In kindergarten, I was a rainbow clown for Halloween. My grandmother, who was known for being devoted to her sewing machine, made costumes for my brother and I that year. She made my little brother his own Harry Potter cape, and my mom drew a lightning bolt on his forehead with her eyeliner. When I saw my costume, however, I was horrified. It was a bright pink top with polka dot sleeves and a ruffled, rainbow collar and pants to match. There were three bunches of fabric designed to look like flowers running down the front of the shirt, in orange, green, and purple. And just when I thought it couldn’t get any worse, my grandmother had bought a rainbow afro wig for me to wear and made a polka-dot print cone hat with a flower at the top. It might as well have been a dunce hat.
Halloween fell on a school night that year, and my elementary school was having a party for us kids in the gym. So of course, it was the perfect opportunity to make my debut as a catastrophic rainbow. But I threw tantrum after tantrum. I knew that all of the other girls in my class were being princesses, fairies, witches, or cats. I was only five years old at the time, but I knew what was in store for me if I wore the costume. Although I put up a fight, I was still defeated. My grandmother had spent weeks on my costume, not including all the trips to the Jo-Ann Fabrics down the street from her house. I understood this, but I did not want to wear the wig. I still wanted to hold onto one part of the real me. I was born with thick, white-blonde hair and at the conclusion of every summer, my mother would make me cut it into a bob before school started. I thought that if people saw my hair, they would know that I wasn’t actually a clown. I wouldn’t be made fun of.
The girls’ bathroom at my elementary school was a swarm of mothers and daughters that night, a chorus of “Stand still” or “Let me adjust your skirt.” I was fighting with my mom, with tears in my eyes, refusing to wear the wig. Other moms were eyeing us, and some said that my costume was “cute” and “original.” But I didn’t care about any of that. I wanted to be a princess or a fairy.
At five years old, I wanted to conform. I wanted to be pretty. Even at that age, I had distorted views of what it meant to be attractive and what it meant to be a girl. I associated femininity and beauty with princesses and fairies. It would be years until I understood and accepted that femininity and beauty were powerful, multi-dimensional concepts that take on various shapes and forms.

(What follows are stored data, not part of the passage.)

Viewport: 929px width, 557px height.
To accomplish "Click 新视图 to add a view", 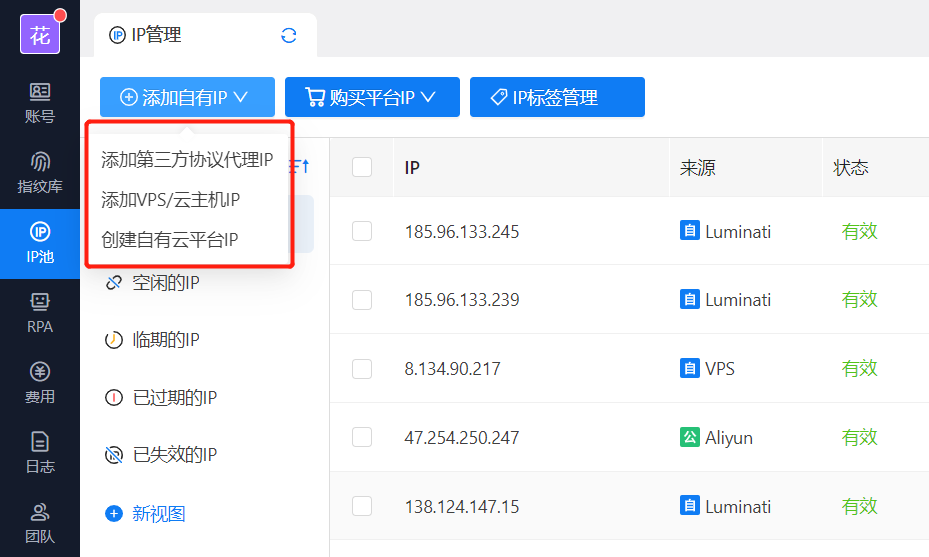I will point(158,514).
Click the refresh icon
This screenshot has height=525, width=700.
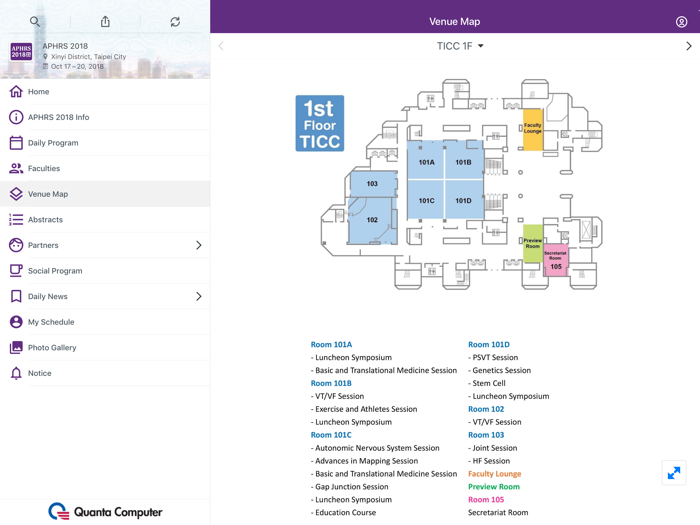point(175,21)
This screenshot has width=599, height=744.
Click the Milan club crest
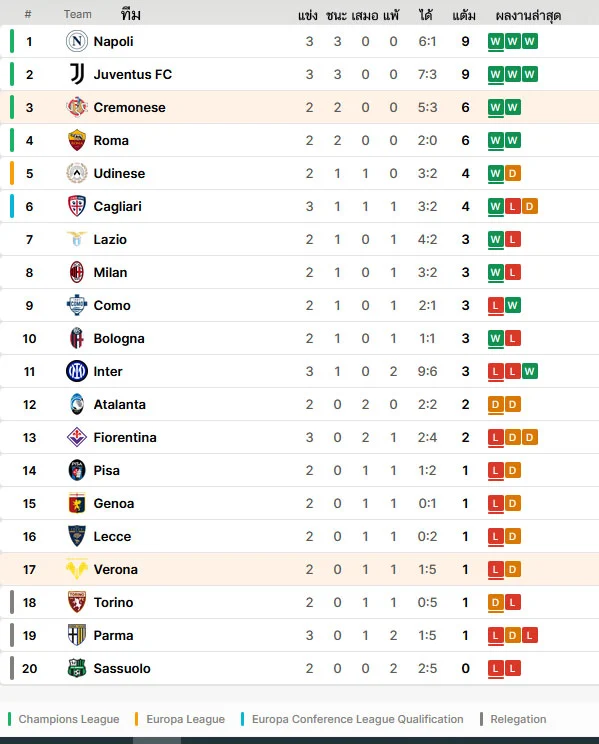pos(76,272)
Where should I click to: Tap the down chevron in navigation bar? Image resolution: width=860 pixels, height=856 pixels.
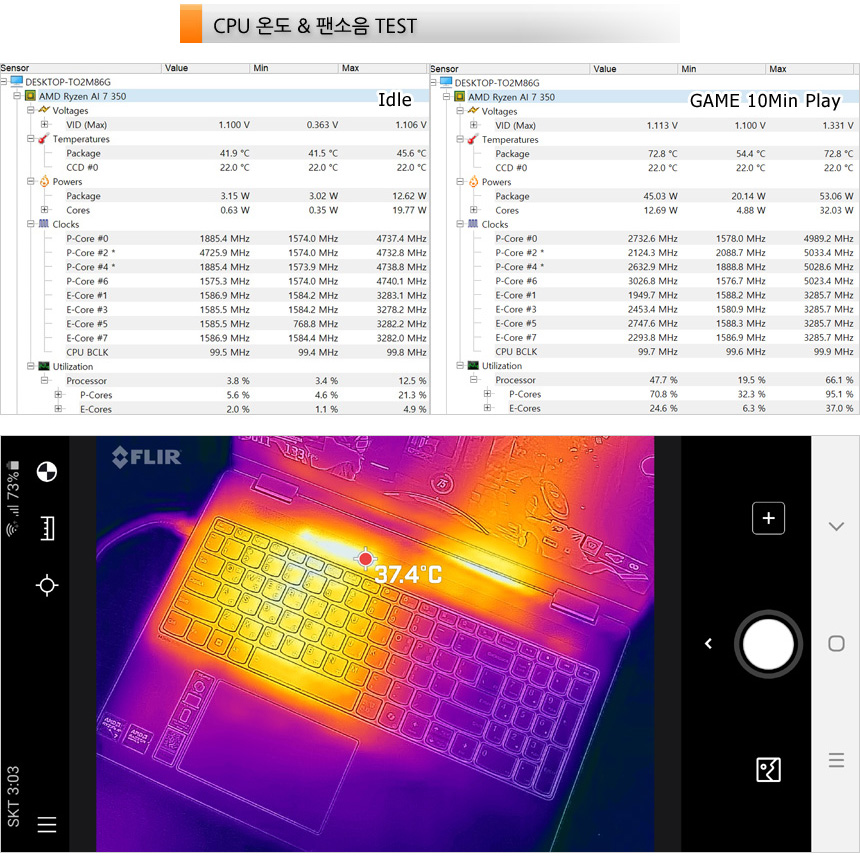836,527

More often than not, we fear things that are different because we fail to understand them or give them a chance. I struggled with accepting myself for years. I blamed these insecurities on my kindergarten clown costume. I blamed them on my family, who had always strayed from tradition. I tried to reinvent myself many times; for almost a decade I was constantly revising myself on the outside, never satisfied with the final draft. I had hated the idea of being and looking different because I was scared of the social consequences. It took me a while to realize that acceptance and individuality were in fact intangible. They cannot be bought or falsely attempted. Acceptance takes patience and a lot of emotional growth.

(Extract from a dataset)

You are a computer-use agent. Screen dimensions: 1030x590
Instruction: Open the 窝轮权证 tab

Last summer, in the weeks leading up to my graduation party, my mom asked me for old pictures to put in a slideshow. I spent some time digging through boxes in my room, and stumbled upon pictures from that fateful Halloween party. There I was, in all of my rainbow-wigged glory. One photo was a close up shot of my face. I had a blue flower painted on my cheek. The widespread grin on my face made me look like the Mona Lisa after a Gay Pride parade. I showed my mom, who burst into a fit of giggles. I eventually gave in.
Now that I’m in college, self-expression is more prominent than ever. I see people with hair, jackets, backpacks, and shoes of all different colors. When I go to the library, every laptop I see is a canvas, covered in stickers with various origins. To be in a place where everyone is unapologetically themselves means the world to me. Our sense of individuality has a clear beginning, but not a clear end — it is continuous. We never stop creating, changing, or bettering ourselves. We all have a memory or a story that inspires us to dig deep down and discover what makes us unique, to keep sharing ourselves with the rest of the world. For me, it’s the rainbow wig, or the clown costume in its entirety. The colors that made up that costume are inside of me and will always remind me how I fought long and hard to be who I am right now.